**About this task**: Copy out each line of the listing below in which the string "height" occurs.

**Records for processing**:
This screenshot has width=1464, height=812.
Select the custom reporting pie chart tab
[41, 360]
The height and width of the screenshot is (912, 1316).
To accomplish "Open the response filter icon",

**Answer box**:
This screenshot has width=1464, height=812.
The height and width of the screenshot is (912, 1316).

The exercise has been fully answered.